Dua Puluh (Bag. B)

1.9K 105 24
                                    


Hingga satu minggu menjelang pernikahan, aku tak mendapat kabar apa pun lagi dari Enzo atau siapa pun di Jakarta. Jujur, aku hampir melupakan mereka karena aku terlalu sibuk mengatur pernikahan Abi dan Jamila. Abi akhirnya mengizinkanku mengobrol bersama Jamila di Whatsapp untuk memperlancar segala urusan terkait pernikahan.

Surat undangan sudah dibagikan. Pihak dekorasi sudah dihubungi, sudah ketemu juga karangan bunga dan segala macam tetek bengek desain yang diinginkan Jamila. Fotografer sudah di-briefing terkait tata cara memotret di pernikahan ini. Makanan juga sudah fiks mau yang mana saja dan pihak katering sudah mengonfirmasi bahwa bahan-bahannya ada semua. Kain untuk seragam sudah dibagikan sejak minggu lalu. Segala urusan tentang honeymoon juga sudah selesai, Abi dan Jamila tinggal berangkat saja ke sana untuk menikmatinya. Aku harus meng-cancel petugas pembimbing umrah di sana, karena Abi merasa yakin dia bisa melakukannya secara mandiri bersama Jamila. Jadi, ya sudah, terserah mereka.

Lalu, bagaimana dengan aku?

Masih sama.

Aku tak bisa ke mana-mana tanpa didampingi Abi. Aku lebih diperlakukan sebagai istri yang salihah dibandingkan Jamila. Karena untuk pergi ke warung depan kosan saja, aku harus minta izin Abi. Aku tidak diperkenankan menggunakan pakaian yang terbuka. Semua setelanku di luar kosan adalah celana panjang dan kaus atau kemeja lengan panjang. Kalau perlu, aku mengenakan jaket bomber yang kebesaran, supaya lekukan tubuhku enggak kelihatan. Nyaris saja aku mengusulkan cadar juga sebagai candaan, tetapi Abi tidak bisa diajak bercanda akhir-akhir ini.

Aku masih menjalankan puasa setiap hari, tanpa jeda, seakan-akan ini adalah bulan Ramadan.

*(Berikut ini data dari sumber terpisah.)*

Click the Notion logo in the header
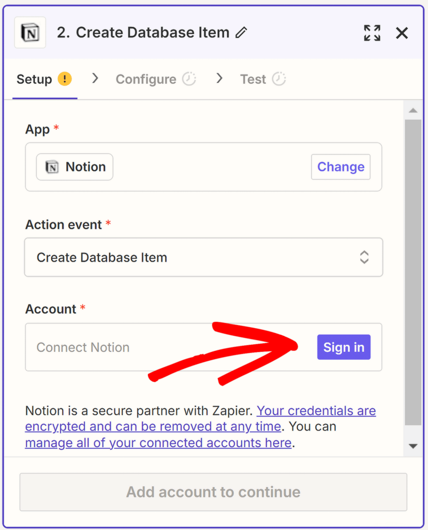Image resolution: width=428 pixels, height=530 pixels. [30, 33]
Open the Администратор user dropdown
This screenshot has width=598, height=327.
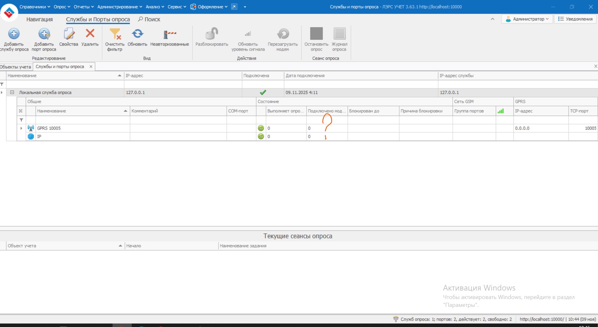tap(527, 19)
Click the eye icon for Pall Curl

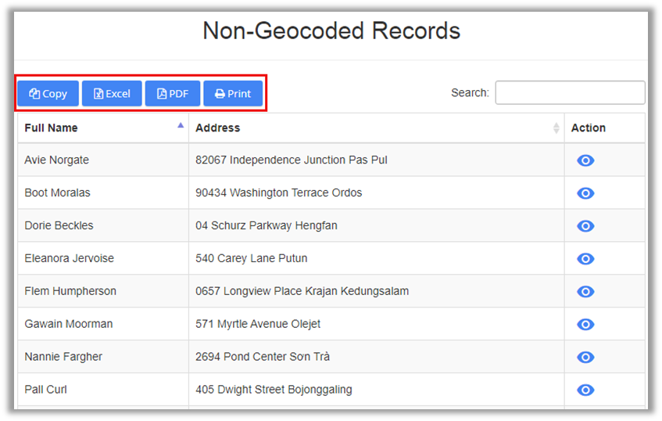pyautogui.click(x=585, y=390)
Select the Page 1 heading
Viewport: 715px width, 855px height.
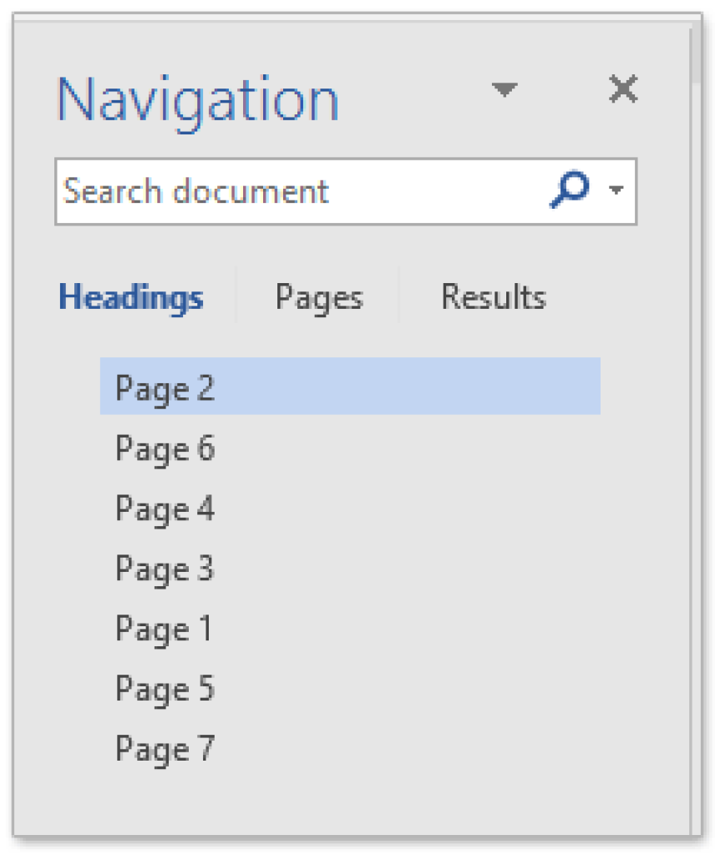(x=165, y=629)
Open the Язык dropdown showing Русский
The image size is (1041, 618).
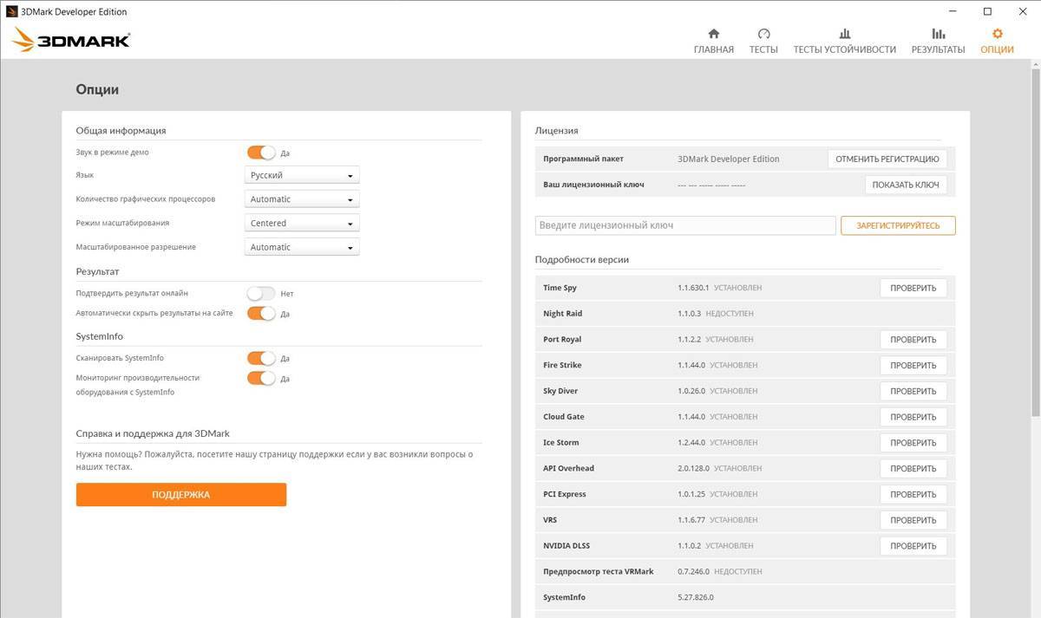(302, 175)
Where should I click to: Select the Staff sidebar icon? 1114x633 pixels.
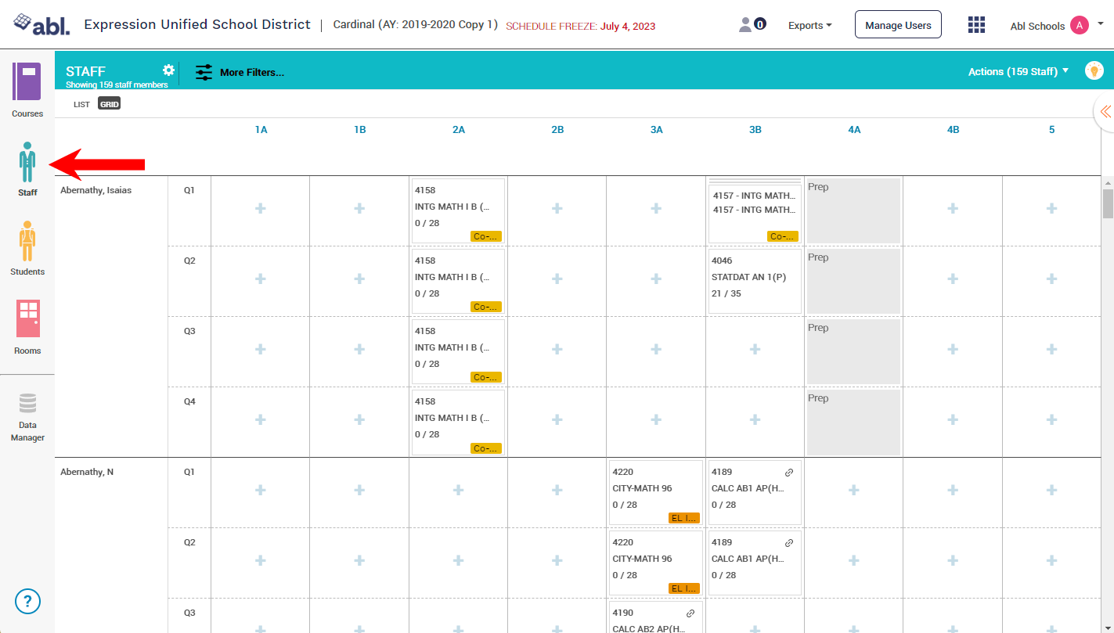(27, 167)
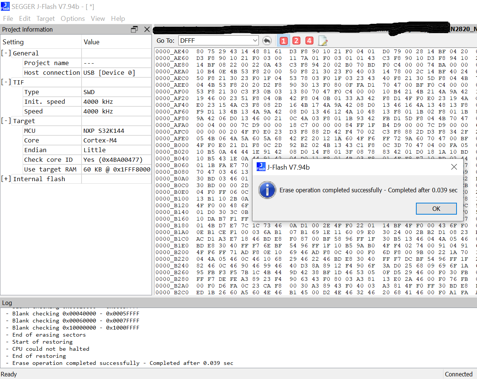The width and height of the screenshot is (477, 379).
Task: Switch hex view to 4-byte grouping
Action: click(x=309, y=41)
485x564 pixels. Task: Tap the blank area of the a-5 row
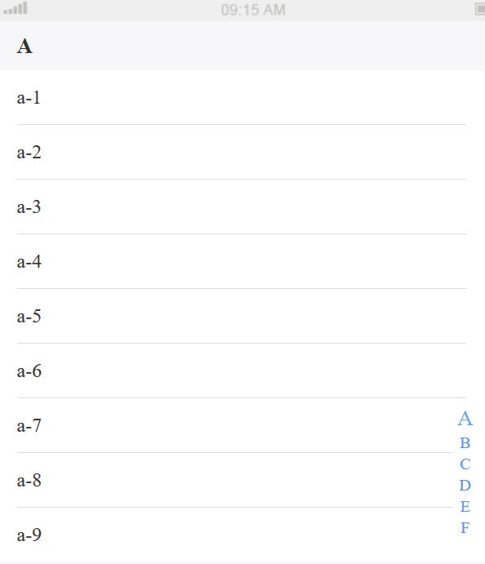tap(251, 316)
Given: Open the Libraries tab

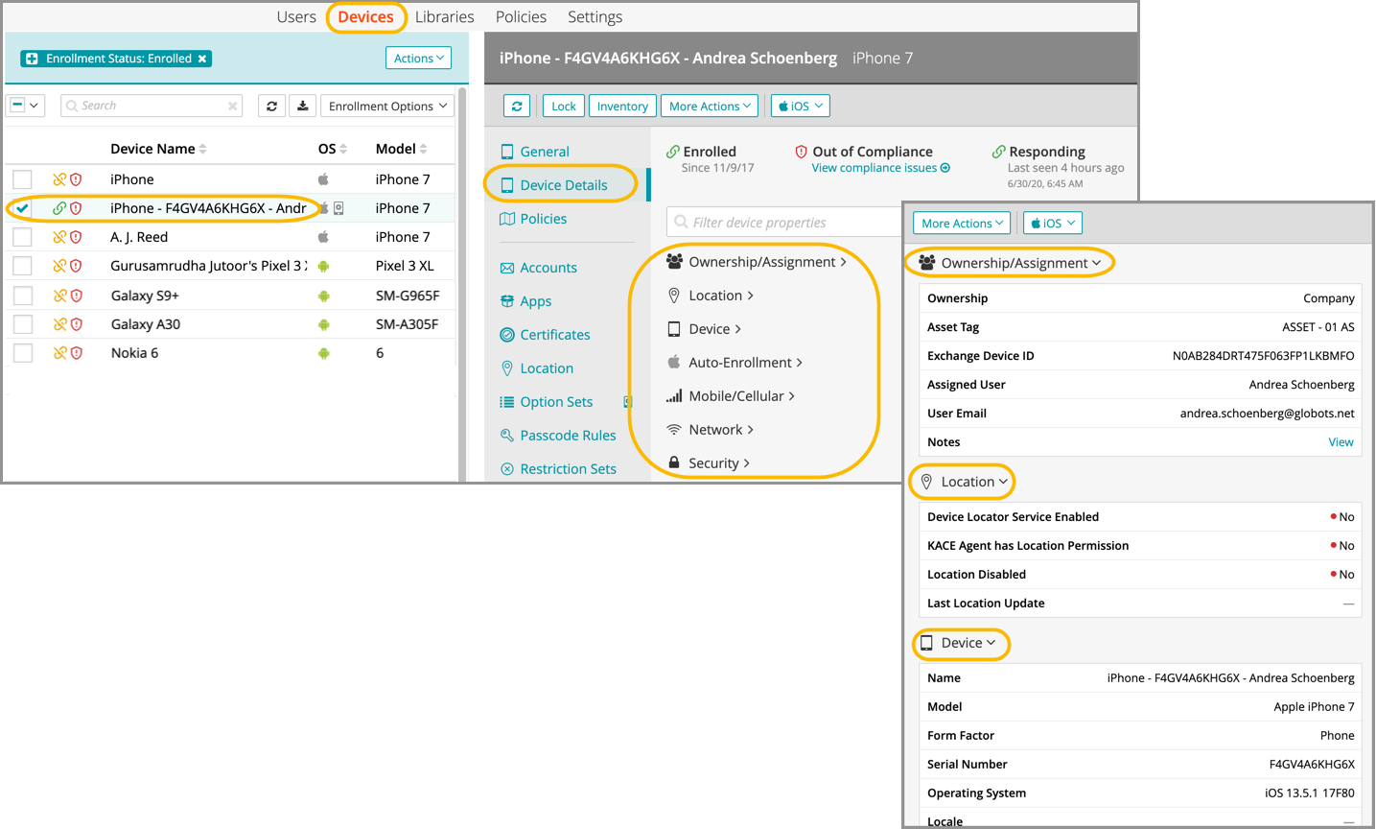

Aku masih dirukiah setiap pagi, kadang di masjid, kadang di kosan kami, dipimpin oleh Abi. Aku harus mengaji ayat kursi berkali-kali, diawasi oleh Abi yang ikutan wirid di sampingku.

Burungku masih dikurung. Setiap hari dibuka oleh Abi agar bisa dibersihkan, tetapi setelah itu dikurung lagi. Kadang kalau Abi sedang bernafsu, burungku akan dikulumnya sampai puas. Padahal sejak awal kami pacaran, Abi hampir tak pernah melakukan itu.

Hidupku membosankan. Mengajar, mengaji, beribadah, lalu dirukiah. Aku juga tidak bisa menonton TV meski untuk mendapatkan berita terbaru. Kalau aku butuh hiburan, Abi menyetel musik-musik Timur Tengah lalu menyuruhku berbaring dan membayangkan surga.

Terpaksa aku melakukannya.

Seringnya berhasil.

Karena surga yang kubayangkan adalah Angga.

Aku membayangkan honeymoon dengan Angga ke negeri-negeri Timur Tengah, yang pemandangan di luar jendela hotel adalah padang pasir yang panas. Lalu kami akan berenang telanjang di oase. Atau menyantap kurma yang disajikan di atas puting susu Angga. Kalau fantasiku sudah mengarah ke hasrat seksual, burungku akan naik, tapi burungku terkurung. Alhasil, aku tersiksa. Burungku tak bisa mengembang sempurna.

Kali terakhir aku ejakulasi, atau mengeluarkan sperma, adalah malam sebelum aku kepergok masturbasi mengamati foto Angga. Sejak saat itu, meskipun Abi menggauliku beberapa kali, aku tak pernah kebagian ejakulasi. Abi akan langsung memasukkan burungnya ke pantatku tanpa basa-basi, menggenjotku, beberapa menit kemudian Abi sudah selesai. Tidak ada wacana apakah aku perlu orgasme juga atau tidak.

Tentu, aku pernah menanyakan, "Adek boleh keluar enggak, Bi?"

"Muncrat, maksud Adek?"

Aku mengangguk. "Iya."

"Buat apa?" sergah Abi. "Perempuan dalam hubungan tuh enggak butuh muncrat. Yang butuh itu cuma lelaki. Begitu lelaki udah keluar, urusan udah selesai."

Aku tak menyangka aku disamakan dengan perempuan. Dan aku tak menyangka Abi memandang perempuan seperti itu. Padahal dulu Abi tuh maniiisss ... sekali. Abi selalu bertanya, apakah aku mau dikeluarkan juga atau enggak?